§ Objective
Extract each line from the entries below that contains the word "resolution".

§ Records
┄┄┄┄┄┄┄┄┄┄
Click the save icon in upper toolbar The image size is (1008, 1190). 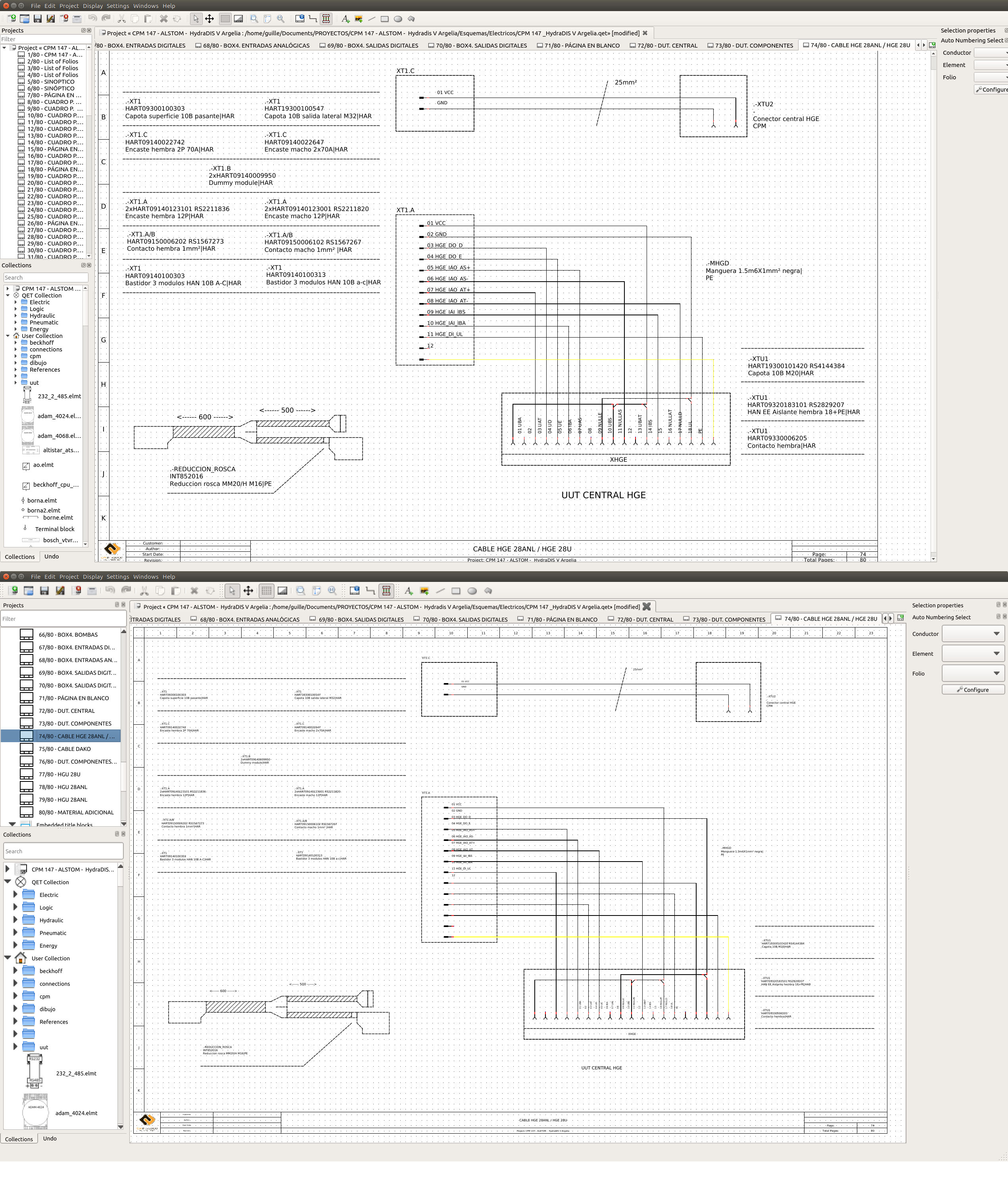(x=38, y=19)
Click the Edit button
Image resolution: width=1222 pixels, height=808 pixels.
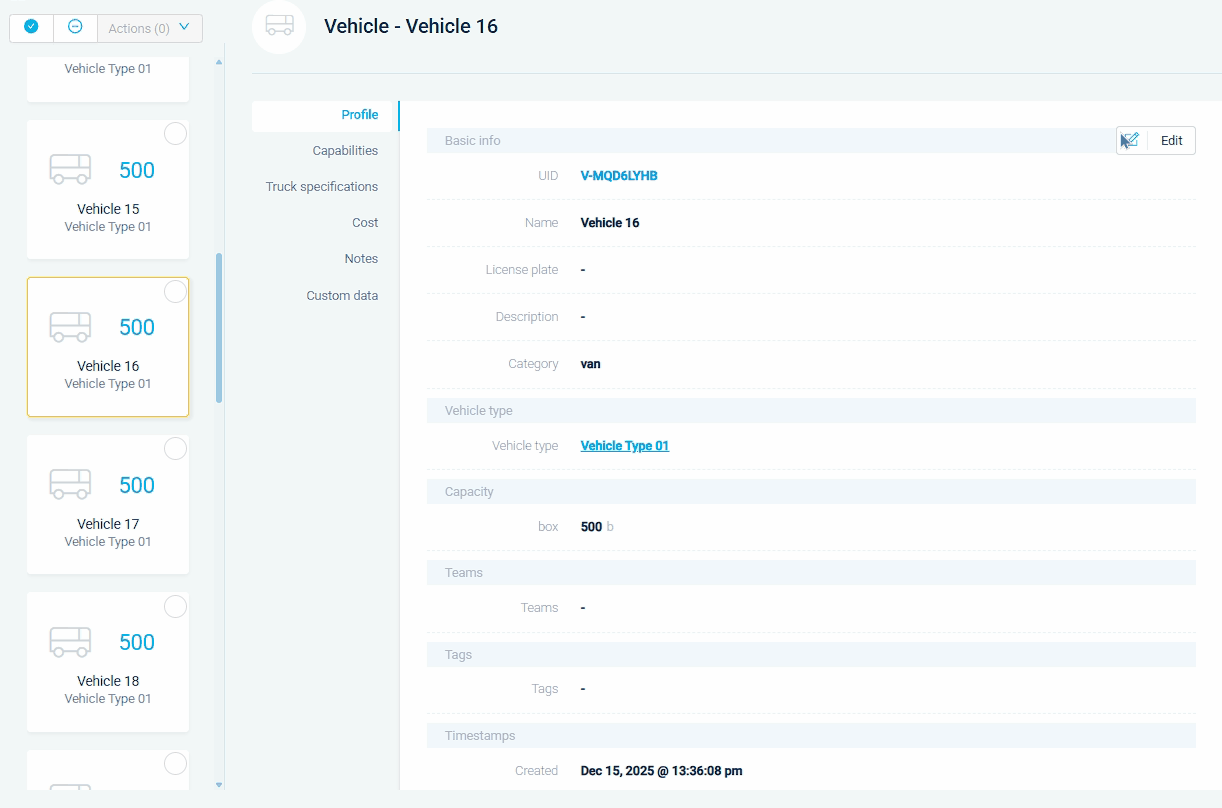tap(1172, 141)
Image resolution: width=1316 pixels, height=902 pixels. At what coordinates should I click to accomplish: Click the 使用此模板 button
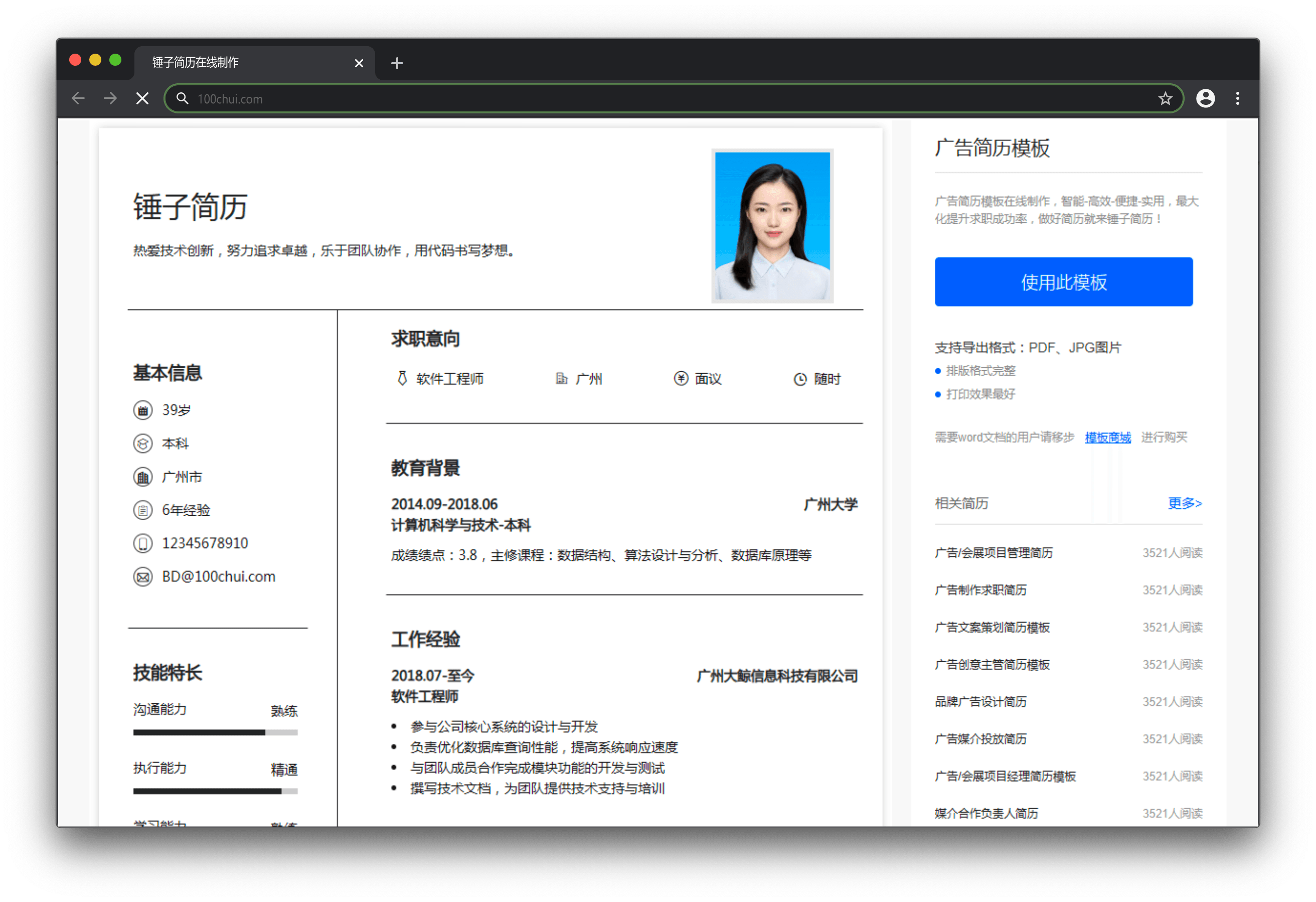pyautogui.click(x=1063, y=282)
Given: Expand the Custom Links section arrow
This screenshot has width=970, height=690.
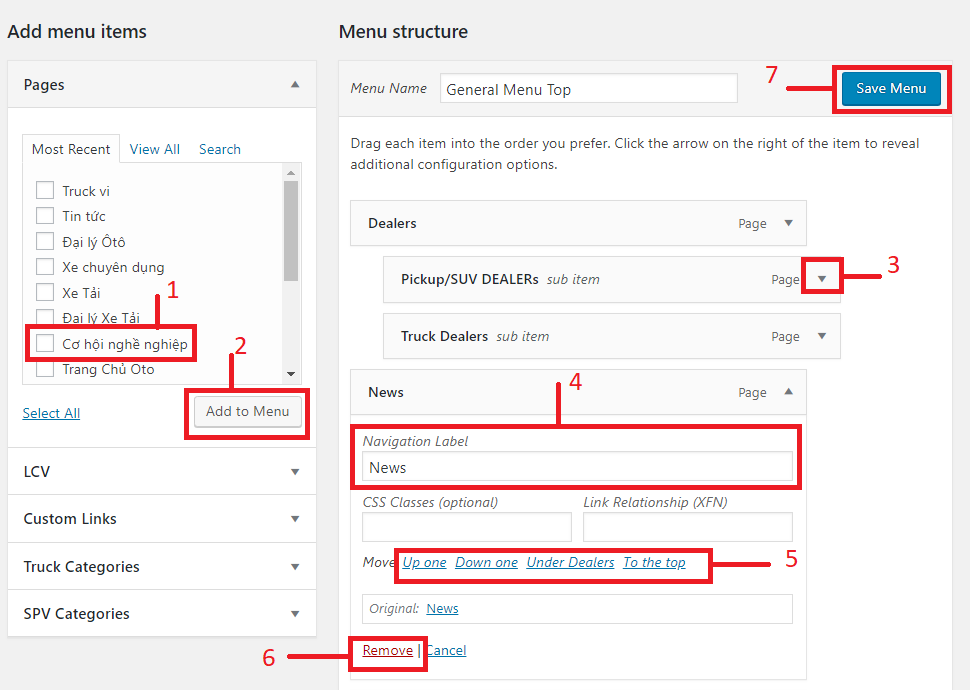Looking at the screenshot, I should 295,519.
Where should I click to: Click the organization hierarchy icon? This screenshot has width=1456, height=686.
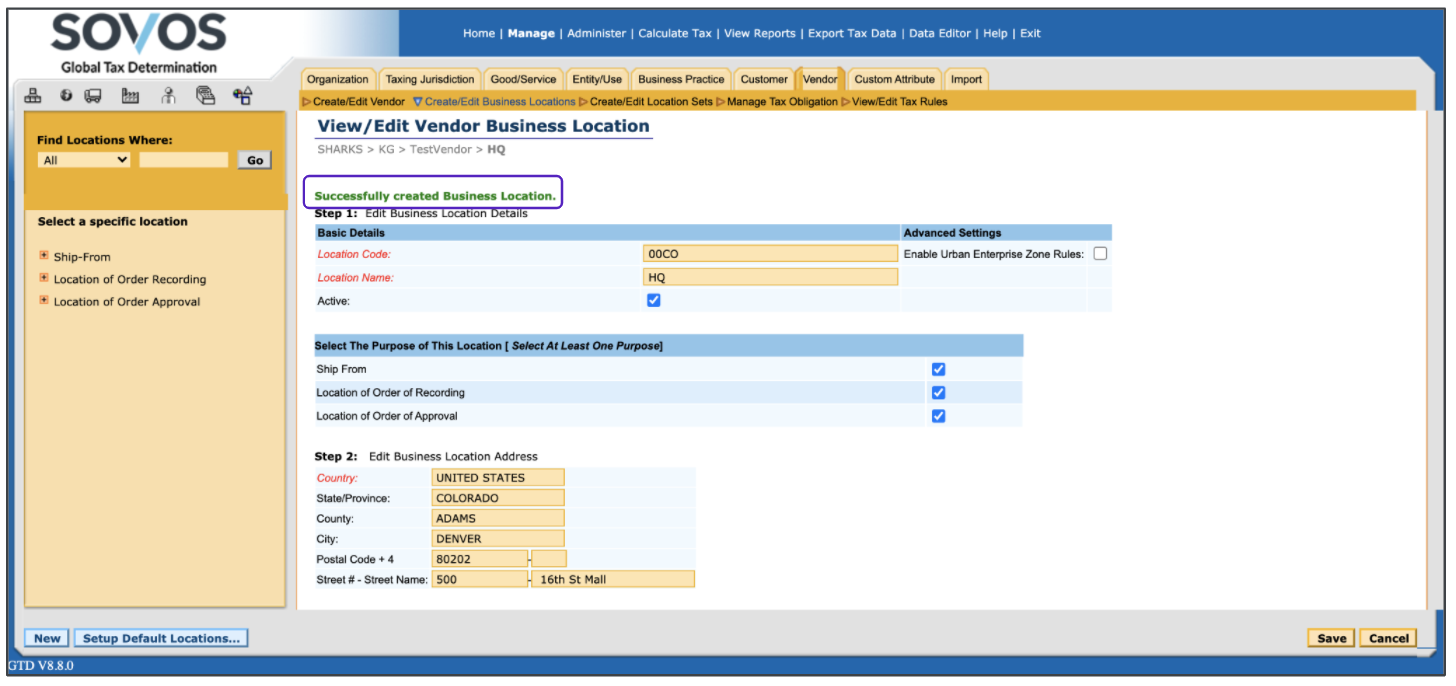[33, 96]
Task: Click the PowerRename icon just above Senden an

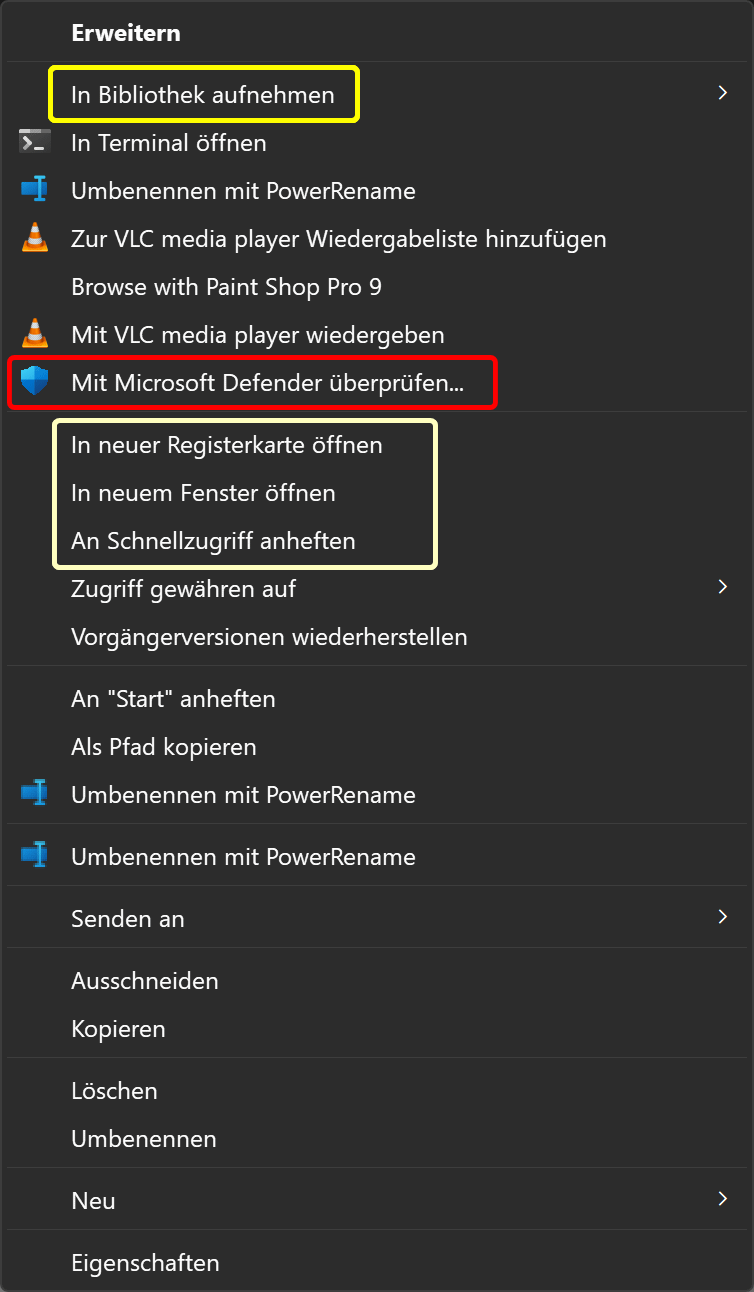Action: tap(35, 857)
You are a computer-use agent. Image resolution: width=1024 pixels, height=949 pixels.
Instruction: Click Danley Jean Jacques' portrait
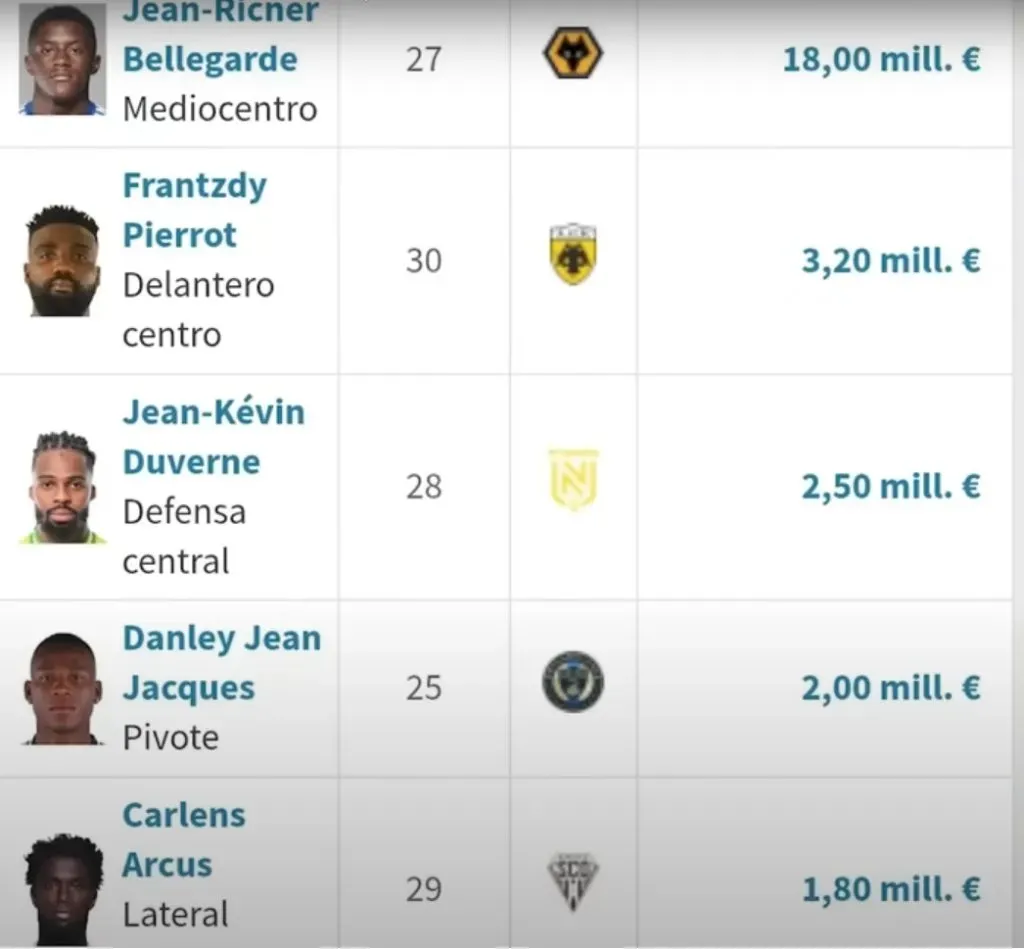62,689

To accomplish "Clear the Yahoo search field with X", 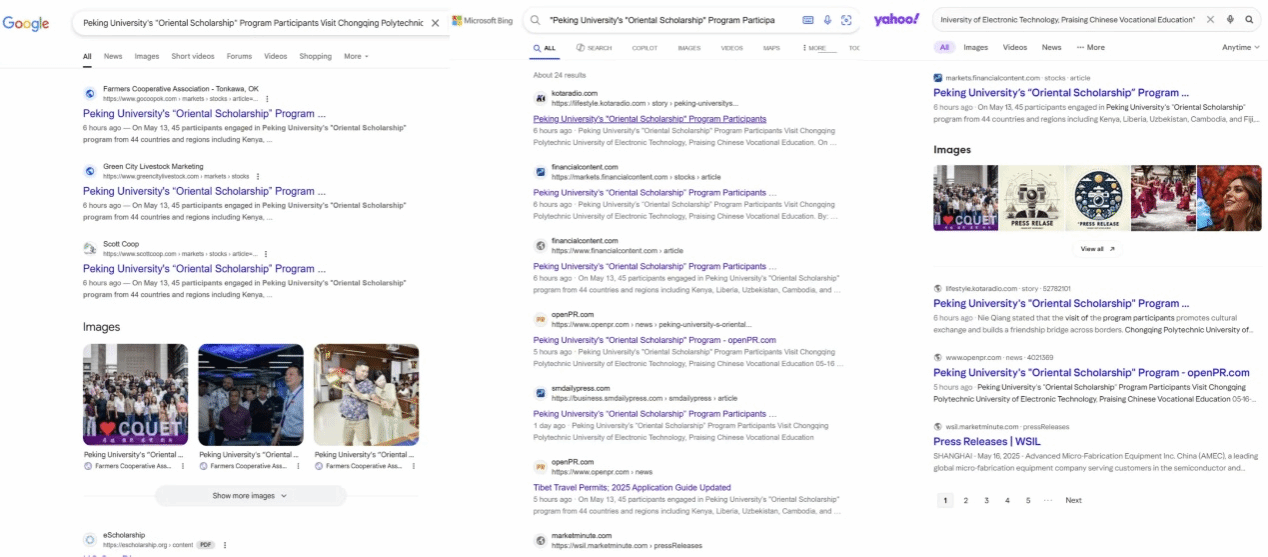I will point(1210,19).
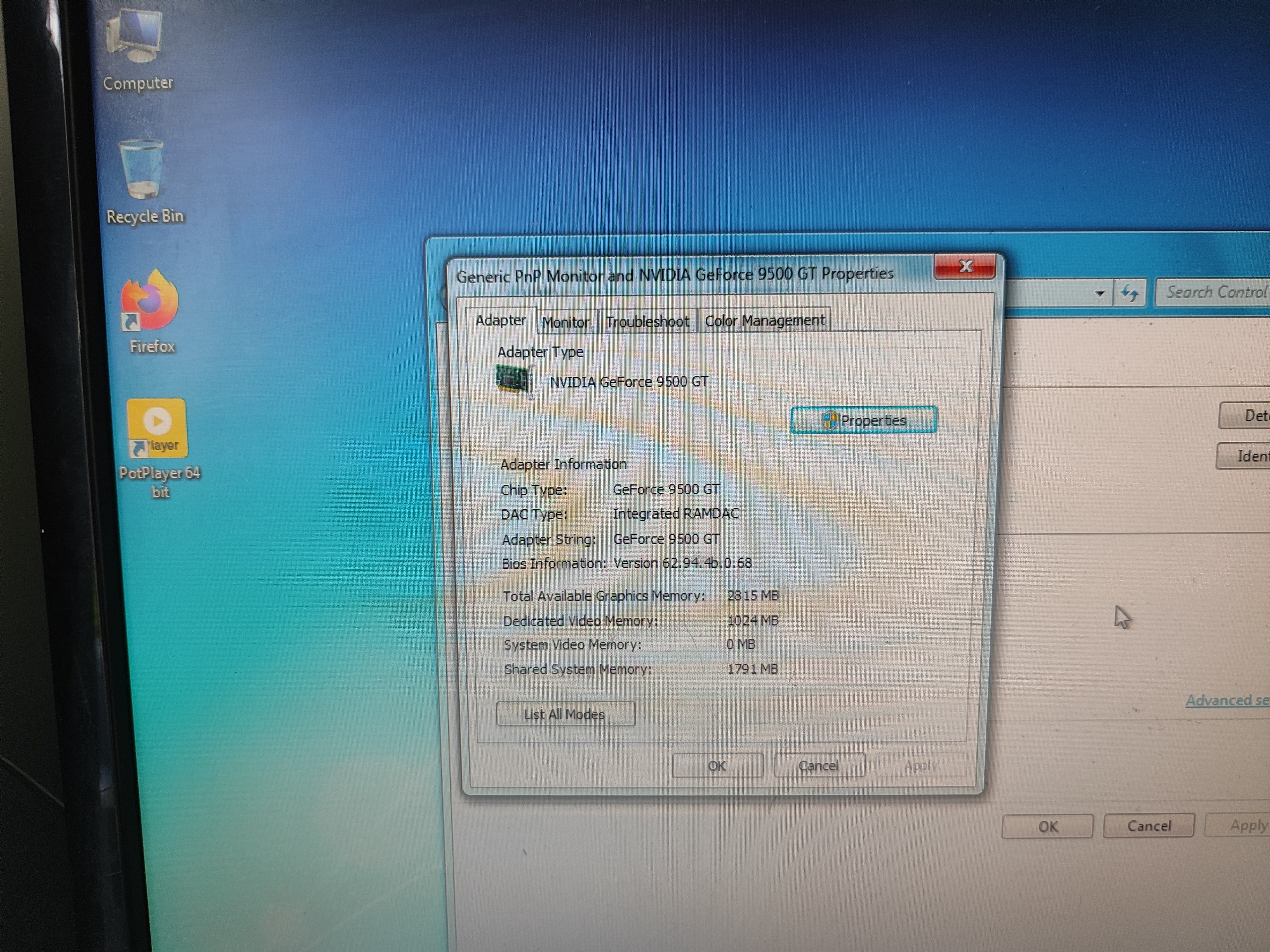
┄┄┄┄┄┄┄┄┄┄
§ Correct output
Image resolution: width=1222 pixels, height=808 pixels.
Image resolution: width=1316 pixels, height=902 pixels. At what coordinates should I click to accomplish: Click the 使用此模板 button
You are a computer-use agent. Image resolution: width=1024 pixels, height=949 pixels.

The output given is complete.